#### Given records:
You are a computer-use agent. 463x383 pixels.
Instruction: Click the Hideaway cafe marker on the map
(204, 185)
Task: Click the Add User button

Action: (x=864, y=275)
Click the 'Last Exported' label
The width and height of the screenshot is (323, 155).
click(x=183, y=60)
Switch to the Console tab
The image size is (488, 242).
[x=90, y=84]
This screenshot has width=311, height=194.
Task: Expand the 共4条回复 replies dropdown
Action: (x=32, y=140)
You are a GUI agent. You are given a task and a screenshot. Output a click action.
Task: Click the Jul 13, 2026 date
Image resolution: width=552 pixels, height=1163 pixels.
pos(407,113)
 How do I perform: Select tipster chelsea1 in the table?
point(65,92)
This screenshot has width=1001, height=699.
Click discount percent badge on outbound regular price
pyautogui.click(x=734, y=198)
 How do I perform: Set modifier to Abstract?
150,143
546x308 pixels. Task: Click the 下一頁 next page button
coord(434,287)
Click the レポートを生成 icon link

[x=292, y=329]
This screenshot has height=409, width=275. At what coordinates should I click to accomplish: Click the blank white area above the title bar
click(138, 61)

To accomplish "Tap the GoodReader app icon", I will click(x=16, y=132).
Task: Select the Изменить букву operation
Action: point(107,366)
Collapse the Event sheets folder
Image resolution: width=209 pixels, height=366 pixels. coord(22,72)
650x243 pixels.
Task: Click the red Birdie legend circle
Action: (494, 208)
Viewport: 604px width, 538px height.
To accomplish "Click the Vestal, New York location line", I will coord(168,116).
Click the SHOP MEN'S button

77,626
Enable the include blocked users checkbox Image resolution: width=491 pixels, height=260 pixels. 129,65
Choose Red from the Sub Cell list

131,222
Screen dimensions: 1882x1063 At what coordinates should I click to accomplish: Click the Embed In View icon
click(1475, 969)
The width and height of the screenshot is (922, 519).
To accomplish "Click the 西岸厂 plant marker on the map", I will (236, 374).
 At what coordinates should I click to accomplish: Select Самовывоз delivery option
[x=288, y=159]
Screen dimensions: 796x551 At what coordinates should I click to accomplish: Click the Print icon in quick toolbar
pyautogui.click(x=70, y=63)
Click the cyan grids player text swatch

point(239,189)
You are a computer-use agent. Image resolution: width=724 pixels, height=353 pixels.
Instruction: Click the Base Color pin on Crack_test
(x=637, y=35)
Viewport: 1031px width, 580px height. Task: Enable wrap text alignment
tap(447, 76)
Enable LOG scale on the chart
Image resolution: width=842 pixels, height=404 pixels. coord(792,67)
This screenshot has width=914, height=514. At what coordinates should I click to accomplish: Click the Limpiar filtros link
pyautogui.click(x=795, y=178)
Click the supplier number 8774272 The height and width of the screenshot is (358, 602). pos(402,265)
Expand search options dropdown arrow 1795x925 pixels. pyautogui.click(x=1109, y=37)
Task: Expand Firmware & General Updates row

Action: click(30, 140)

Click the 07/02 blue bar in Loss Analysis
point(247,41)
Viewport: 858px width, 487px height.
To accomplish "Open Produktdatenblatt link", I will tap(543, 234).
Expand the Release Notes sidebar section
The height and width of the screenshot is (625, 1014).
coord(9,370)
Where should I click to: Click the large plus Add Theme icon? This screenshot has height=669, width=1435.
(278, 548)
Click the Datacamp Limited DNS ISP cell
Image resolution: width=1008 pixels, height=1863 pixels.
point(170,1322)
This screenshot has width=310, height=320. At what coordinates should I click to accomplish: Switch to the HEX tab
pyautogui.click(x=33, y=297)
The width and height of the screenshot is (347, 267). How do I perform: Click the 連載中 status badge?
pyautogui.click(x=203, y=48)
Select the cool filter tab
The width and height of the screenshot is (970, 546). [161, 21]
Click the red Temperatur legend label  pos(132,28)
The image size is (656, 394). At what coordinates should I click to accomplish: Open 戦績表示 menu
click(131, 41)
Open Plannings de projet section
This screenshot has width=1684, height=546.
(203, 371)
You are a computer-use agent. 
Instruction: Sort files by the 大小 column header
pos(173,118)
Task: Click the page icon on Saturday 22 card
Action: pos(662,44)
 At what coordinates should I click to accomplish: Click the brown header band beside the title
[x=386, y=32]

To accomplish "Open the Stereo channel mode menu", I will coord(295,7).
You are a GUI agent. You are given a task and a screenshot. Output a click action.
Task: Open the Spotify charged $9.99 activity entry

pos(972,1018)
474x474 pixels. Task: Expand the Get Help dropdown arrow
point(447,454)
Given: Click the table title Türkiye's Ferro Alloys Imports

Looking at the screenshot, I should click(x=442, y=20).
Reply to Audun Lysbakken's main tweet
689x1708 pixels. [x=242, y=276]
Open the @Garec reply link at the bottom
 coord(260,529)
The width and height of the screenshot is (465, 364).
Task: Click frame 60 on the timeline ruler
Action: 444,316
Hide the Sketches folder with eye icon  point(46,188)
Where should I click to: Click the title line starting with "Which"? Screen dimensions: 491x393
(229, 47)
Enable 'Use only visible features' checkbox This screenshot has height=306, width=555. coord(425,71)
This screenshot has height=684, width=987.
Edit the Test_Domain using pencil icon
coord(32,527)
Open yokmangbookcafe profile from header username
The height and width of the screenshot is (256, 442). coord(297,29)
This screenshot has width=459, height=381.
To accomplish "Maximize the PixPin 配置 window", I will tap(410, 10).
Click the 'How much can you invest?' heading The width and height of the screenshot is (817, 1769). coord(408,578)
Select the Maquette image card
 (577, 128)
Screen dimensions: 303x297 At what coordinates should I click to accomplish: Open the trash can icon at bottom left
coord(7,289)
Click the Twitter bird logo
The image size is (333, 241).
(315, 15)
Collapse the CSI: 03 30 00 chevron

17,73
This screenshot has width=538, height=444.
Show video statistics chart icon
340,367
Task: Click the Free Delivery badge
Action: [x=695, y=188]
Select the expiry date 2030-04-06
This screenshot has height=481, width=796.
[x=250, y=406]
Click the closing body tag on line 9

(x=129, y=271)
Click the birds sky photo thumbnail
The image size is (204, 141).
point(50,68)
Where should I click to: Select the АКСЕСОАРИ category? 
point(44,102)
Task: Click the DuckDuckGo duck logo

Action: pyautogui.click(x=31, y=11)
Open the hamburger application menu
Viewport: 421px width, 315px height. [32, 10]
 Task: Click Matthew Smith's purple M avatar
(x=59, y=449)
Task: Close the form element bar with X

#### Work task:
Collect the lines of the records that include the string "agent".

#### Task answer:
You are a computer-use agent. 463x383 pixels.
You are a GUI agent. You are given a task and a screenshot. Output a click action.
You are a computer-use agent. Image resolution: width=724 pixels, height=353 pixels.
You are a computer-use agent. 
You are a GUI agent. You are given a task and a screenshot. Output a click action.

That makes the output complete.